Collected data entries
========================================================================
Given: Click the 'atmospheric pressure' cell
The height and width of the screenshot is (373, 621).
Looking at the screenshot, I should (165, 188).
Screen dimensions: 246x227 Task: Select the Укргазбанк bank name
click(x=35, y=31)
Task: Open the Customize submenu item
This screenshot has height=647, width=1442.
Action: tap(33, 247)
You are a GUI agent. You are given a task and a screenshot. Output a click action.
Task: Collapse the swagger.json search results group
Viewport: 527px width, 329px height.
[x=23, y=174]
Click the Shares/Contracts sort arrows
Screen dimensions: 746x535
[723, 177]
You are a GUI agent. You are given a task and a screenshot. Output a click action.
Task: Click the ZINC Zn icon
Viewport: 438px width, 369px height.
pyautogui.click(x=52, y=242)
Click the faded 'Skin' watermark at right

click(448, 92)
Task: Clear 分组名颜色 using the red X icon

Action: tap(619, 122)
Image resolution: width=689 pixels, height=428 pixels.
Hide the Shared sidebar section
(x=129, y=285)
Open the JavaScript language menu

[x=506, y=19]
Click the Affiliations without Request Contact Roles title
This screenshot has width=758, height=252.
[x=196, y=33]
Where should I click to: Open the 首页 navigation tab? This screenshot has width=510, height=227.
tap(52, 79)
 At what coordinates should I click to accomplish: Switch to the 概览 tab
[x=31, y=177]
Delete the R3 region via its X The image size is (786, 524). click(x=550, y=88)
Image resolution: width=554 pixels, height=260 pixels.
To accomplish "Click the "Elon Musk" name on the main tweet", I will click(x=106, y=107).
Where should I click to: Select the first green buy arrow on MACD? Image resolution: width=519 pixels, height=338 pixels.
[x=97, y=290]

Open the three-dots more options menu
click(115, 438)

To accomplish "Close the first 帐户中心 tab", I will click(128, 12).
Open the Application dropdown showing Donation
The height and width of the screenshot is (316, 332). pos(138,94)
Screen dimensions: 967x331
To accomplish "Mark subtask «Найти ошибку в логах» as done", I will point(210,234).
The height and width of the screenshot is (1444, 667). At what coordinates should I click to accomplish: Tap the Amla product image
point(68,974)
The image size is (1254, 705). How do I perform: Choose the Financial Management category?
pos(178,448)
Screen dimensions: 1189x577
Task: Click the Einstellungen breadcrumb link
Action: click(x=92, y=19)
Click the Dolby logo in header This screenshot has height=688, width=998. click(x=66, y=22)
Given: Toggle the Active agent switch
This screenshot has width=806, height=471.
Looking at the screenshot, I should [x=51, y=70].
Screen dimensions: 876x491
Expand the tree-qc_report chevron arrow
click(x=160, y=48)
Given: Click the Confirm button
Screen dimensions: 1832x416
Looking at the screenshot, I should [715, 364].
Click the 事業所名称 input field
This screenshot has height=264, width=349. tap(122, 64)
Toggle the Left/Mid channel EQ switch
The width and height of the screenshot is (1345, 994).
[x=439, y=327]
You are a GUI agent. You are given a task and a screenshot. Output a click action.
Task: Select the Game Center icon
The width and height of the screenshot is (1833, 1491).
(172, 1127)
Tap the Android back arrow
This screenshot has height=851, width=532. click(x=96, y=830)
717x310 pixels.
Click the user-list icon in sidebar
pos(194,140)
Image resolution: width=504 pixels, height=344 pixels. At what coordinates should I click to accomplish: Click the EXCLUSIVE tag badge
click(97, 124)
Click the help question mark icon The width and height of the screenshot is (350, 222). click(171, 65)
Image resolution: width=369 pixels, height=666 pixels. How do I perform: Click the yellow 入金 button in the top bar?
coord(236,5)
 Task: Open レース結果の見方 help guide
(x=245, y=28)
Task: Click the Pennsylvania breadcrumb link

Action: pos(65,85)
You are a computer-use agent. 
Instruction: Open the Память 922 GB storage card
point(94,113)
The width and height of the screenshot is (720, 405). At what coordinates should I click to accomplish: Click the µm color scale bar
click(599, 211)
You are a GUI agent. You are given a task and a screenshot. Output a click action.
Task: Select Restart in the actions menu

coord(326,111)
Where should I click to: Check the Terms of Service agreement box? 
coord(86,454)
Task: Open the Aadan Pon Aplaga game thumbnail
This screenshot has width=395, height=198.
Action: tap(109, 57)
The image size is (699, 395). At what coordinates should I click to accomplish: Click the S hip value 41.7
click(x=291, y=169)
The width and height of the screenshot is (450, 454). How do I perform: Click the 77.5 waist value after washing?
========================================================================
*Work order:*
Reproduce every entry shown above, precisely as it stands.

*Response to this task:*
Given: Click the 'atmospheric pressure' cell
The height and width of the screenshot is (373, 621).
Looking at the screenshot, I should (165, 188).
Screen dimensions: 246x227 Task: Select the Укргазбанк bank name
click(x=35, y=31)
Task: Open the Customize submenu item
This screenshot has height=647, width=1442.
Action: tap(33, 247)
You are a GUI agent. You are given a task and a screenshot. Output a click action.
Task: Collapse the swagger.json search results group
Viewport: 527px width, 329px height.
[x=23, y=174]
Click the Shares/Contracts sort arrows
Screen dimensions: 746x535
[723, 177]
You are a GUI agent. You are given a task and a screenshot. Output a click action.
Task: Click the ZINC Zn icon
Viewport: 438px width, 369px height.
pyautogui.click(x=52, y=242)
Click the faded 'Skin' watermark at right

click(448, 92)
Task: Clear 分组名颜色 using the red X icon

Action: tap(619, 122)
Image resolution: width=689 pixels, height=428 pixels.
Hide the Shared sidebar section
(x=129, y=285)
Open the JavaScript language menu

[x=506, y=19]
Click the Affiliations without Request Contact Roles title
This screenshot has width=758, height=252.
[x=196, y=33]
Where should I click to: Open the 首页 navigation tab? This screenshot has width=510, height=227.
tap(52, 79)
 At what coordinates should I click to accomplish: Switch to the 概览 tab
[x=31, y=177]
Delete the R3 region via its X The image size is (786, 524). click(x=550, y=88)
Image resolution: width=554 pixels, height=260 pixels.
To accomplish "Click the "Elon Musk" name on the main tweet", I will click(x=106, y=107).
Where should I click to: Select the first green buy arrow on MACD? Image resolution: width=519 pixels, height=338 pixels.
[x=97, y=290]

Open the three-dots more options menu
click(115, 438)

To accomplish "Close the first 帐户中心 tab", I will click(128, 12).
Open the Application dropdown showing Donation
The height and width of the screenshot is (316, 332). pos(138,94)
Screen dimensions: 967x331
To accomplish "Mark subtask «Найти ошибку в логах» as done", I will point(210,234).
The height and width of the screenshot is (1444, 667). At what coordinates should I click to accomplish: Tap the Amla product image
point(68,974)
The image size is (1254, 705). How do I perform: Choose the Financial Management category?
pos(178,448)
Screen dimensions: 1189x577
Task: Click the Einstellungen breadcrumb link
Action: click(x=92, y=19)
Click the Dolby logo in header This screenshot has height=688, width=998. click(x=66, y=22)
Given: Toggle the Active agent switch
This screenshot has width=806, height=471.
Looking at the screenshot, I should [x=51, y=70].
Screen dimensions: 876x491
Expand the tree-qc_report chevron arrow
click(x=160, y=48)
Given: Click the Confirm button
Screen dimensions: 1832x416
Looking at the screenshot, I should [715, 364].
Click the 事業所名称 input field
This screenshot has height=264, width=349. tap(122, 64)
Toggle the Left/Mid channel EQ switch
The width and height of the screenshot is (1345, 994).
[x=439, y=327]
You are a GUI agent. You are given a task and a screenshot. Output a click action.
Task: Select the Game Center icon
The width and height of the screenshot is (1833, 1491).
(172, 1127)
Tap the Android back arrow
This screenshot has height=851, width=532. click(x=96, y=830)
717x310 pixels.
Click the user-list icon in sidebar
pos(194,140)
Image resolution: width=504 pixels, height=344 pixels. At what coordinates should I click to accomplish: Click the EXCLUSIVE tag badge
click(97, 124)
Click the help question mark icon The width and height of the screenshot is (350, 222). click(171, 65)
Image resolution: width=369 pixels, height=666 pixels. How do I perform: Click the yellow 入金 button in the top bar?
coord(236,5)
 Task: Open レース結果の見方 help guide
(x=245, y=28)
Task: Click the Pennsylvania breadcrumb link

Action: pos(65,85)
You are a computer-use agent. 
Instruction: Open the Память 922 GB storage card
point(94,113)
The width and height of the screenshot is (720, 405). At what coordinates should I click to accomplish: Click the µm color scale bar
click(599, 211)
You are a GUI agent. You are given a task and a screenshot. Output a click action.
Task: Select Restart in the actions menu

coord(326,111)
Where should I click to: Check the Terms of Service agreement box? 
coord(86,454)
Task: Open the Aadan Pon Aplaga game thumbnail
This screenshot has width=395, height=198.
Action: tap(109, 57)
The image size is (699, 395). At what coordinates should I click to accomplish: Click the S hip value 41.7
click(x=291, y=169)
The width and height of the screenshot is (450, 454). How do I perform: Click the 77.5 waist value after washing?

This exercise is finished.